The EU Fisheries Council meet in Brussels today, where quotas for the Irish fleet for 2018 will be determined and quotas expected to be cut significantly.

Why?
Many Member states across the continent have joined in a pledge to an EU marina law, in a bid to save and protect waters by 2020. These promises have yet to be fulfilled, with many ecosystems destroyed. Reports suggest that over 40% of fish stocks in the North East Atlantic are currently being overfished, whilst 90% of stocks in the Mediterranean are said to be overfished. This is being blamed on ministers putting fishing quotas too high, and it is hoped this conference will change that.

Many fish are often discarded as waste, which led to a discard bean being introduced in 2014. Currently, just under 10% of seas are under protection, though scientists have recommended 30% be protected. That is the aim of this conference, to push through with plans to protect more seas. But what does this all mean for Irelands fisheries sector?

Creed expresses worries:
Minister for Agriculture Food and the Marine, Michael Creed, expressed his concern at the significant quota cuts to many of Ireland’s key fisheries ahead of the meeting today. He said that while he accepted cuts were needed to protect the sustainability of stocks, long-term, that some cuts were avoidable based on scientific advice.

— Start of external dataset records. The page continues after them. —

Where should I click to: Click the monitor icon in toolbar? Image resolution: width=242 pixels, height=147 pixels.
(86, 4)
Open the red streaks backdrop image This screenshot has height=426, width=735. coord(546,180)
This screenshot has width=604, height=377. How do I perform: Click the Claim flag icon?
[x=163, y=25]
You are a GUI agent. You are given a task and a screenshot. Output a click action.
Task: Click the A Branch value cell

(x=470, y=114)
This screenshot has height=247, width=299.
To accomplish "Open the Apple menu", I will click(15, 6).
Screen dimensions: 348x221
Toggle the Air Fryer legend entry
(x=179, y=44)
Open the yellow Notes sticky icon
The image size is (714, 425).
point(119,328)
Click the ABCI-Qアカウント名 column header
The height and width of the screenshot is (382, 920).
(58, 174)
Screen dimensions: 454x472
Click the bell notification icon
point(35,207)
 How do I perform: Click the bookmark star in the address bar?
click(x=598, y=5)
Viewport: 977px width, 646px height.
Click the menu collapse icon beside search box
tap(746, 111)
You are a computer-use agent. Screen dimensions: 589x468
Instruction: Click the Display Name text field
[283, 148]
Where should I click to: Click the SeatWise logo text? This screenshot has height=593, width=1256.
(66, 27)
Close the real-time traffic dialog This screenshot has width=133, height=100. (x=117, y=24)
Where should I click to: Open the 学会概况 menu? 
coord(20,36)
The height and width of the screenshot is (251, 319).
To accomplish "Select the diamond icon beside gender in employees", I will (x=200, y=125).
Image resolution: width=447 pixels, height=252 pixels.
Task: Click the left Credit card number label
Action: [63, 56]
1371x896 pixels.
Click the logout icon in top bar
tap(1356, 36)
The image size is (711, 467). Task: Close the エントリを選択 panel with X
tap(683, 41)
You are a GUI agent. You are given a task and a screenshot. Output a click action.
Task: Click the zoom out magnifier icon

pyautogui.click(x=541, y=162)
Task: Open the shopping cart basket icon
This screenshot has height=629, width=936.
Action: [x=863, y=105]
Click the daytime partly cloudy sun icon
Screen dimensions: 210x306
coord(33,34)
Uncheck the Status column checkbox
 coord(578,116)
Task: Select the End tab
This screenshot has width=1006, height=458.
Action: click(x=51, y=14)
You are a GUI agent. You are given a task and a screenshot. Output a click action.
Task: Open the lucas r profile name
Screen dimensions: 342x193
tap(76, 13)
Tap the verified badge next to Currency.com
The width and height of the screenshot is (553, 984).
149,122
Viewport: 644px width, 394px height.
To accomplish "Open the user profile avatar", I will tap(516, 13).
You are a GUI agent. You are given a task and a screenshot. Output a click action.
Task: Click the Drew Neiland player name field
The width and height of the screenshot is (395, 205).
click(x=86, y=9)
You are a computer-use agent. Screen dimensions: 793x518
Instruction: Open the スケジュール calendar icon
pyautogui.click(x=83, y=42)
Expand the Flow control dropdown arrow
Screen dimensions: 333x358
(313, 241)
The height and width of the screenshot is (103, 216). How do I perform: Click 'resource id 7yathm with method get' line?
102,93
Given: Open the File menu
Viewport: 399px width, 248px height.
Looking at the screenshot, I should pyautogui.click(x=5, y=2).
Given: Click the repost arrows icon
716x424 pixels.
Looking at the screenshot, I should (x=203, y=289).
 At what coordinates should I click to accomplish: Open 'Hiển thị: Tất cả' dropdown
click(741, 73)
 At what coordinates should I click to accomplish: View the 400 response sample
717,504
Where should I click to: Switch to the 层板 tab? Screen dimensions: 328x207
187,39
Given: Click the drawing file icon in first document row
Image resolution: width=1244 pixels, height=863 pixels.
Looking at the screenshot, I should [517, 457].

“We are facing severe cuts to a number of important fish stocks of importance to Ireland such as herring, hake, haddock, whiting and monkfish amongst others.” he said.

“The proposals from the Commission are being driven by the legal requirement that we reach maximum sustainable yield (MSY) for all stocks as soon as possible and by 2020 at the latest. Ireland fully supports this objective but I am concerned that, for some stocks, at least, we can take a more modulated approach. “ Creed added.

The minister then said the Commission must take into account the economic impacts of these cuts on coastal regions.

“The Commission must also take into account the socio-economic impacts of the proposed cuts on our coastal communities and accept adjustments to its proposals where the impact is severe. ” he said.

The Commission have proposed to cut Haddock quotas by -34%, Whiting by -59%%, Monkfish by -12%, %, Hake by -19% and Herring by -62%. Minister Creed said the level of these cuts is “extremely worrying”.

“I presented the scale and implications of these cuts to the Oireachtas on the 28th of November. The level of cuts proposed for a number of fish stocks of crucial importance to Ireland are extremely worrying. “ said Creed.

“What is really worrying to me is that some of these cuts are based on an overly narrow interpretation of the available scientific advice or are not implementing MSY on a phased basis where there is a strong socio-economic case to do so.” he added.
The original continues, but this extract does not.